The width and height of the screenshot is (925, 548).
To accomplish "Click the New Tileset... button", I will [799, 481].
--
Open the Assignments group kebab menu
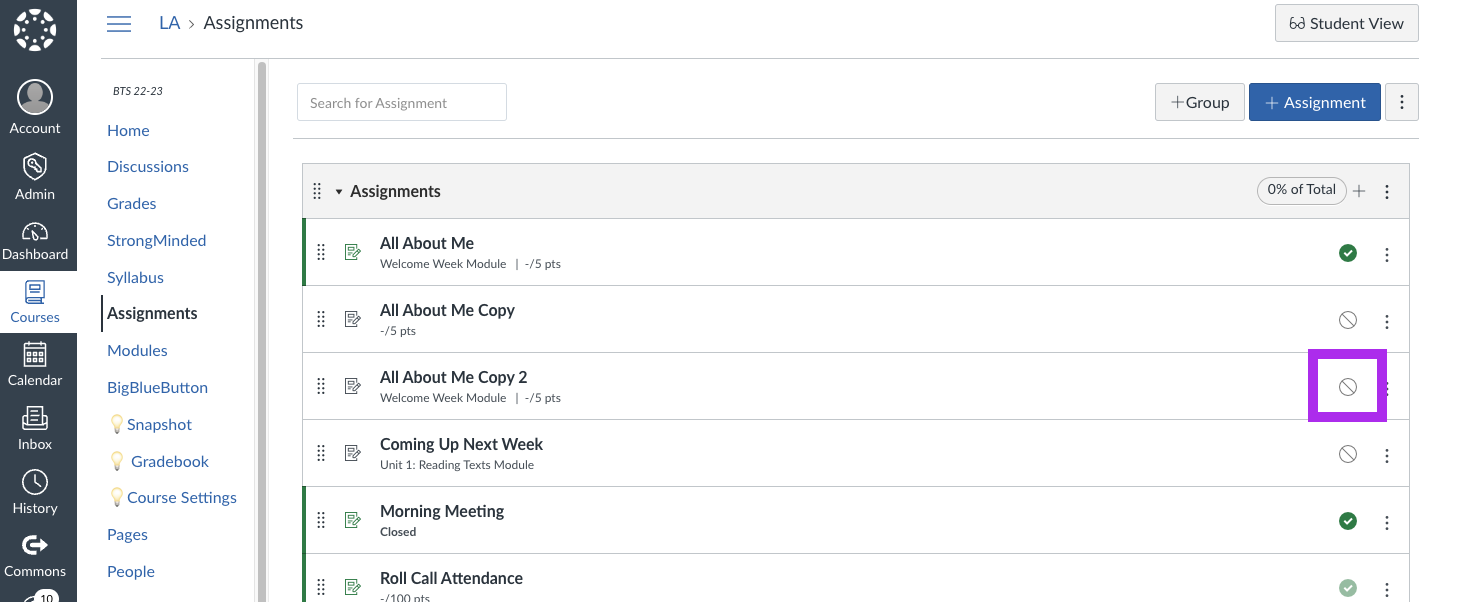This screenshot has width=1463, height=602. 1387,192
==
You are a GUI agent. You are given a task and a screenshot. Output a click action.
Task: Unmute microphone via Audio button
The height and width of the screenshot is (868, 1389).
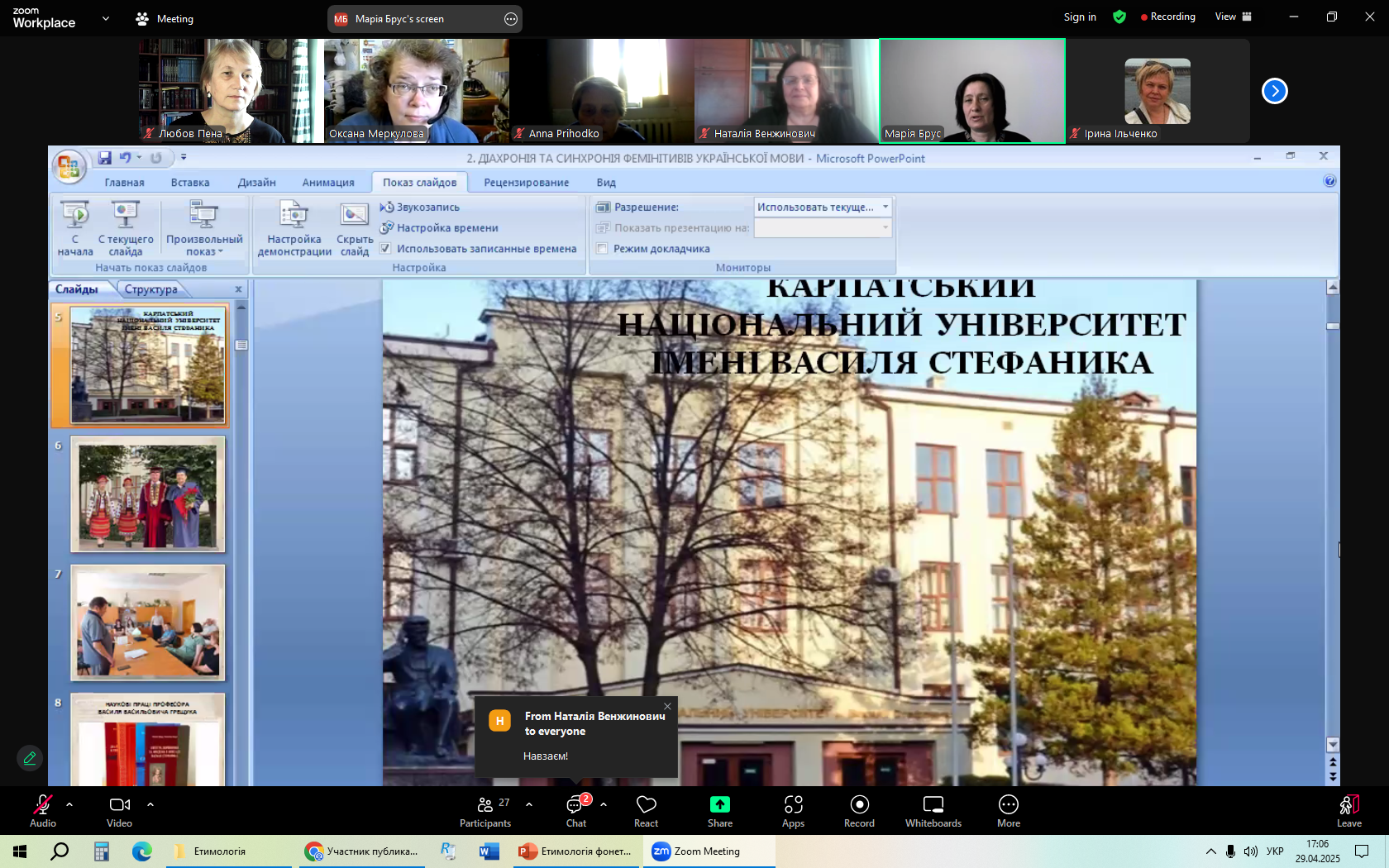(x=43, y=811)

**WHAT YOU ARE ASKED TO DO**
How many lines of the records contain the string "button"? Respond with the number alone.

**WRITTEN SOLUTION**
2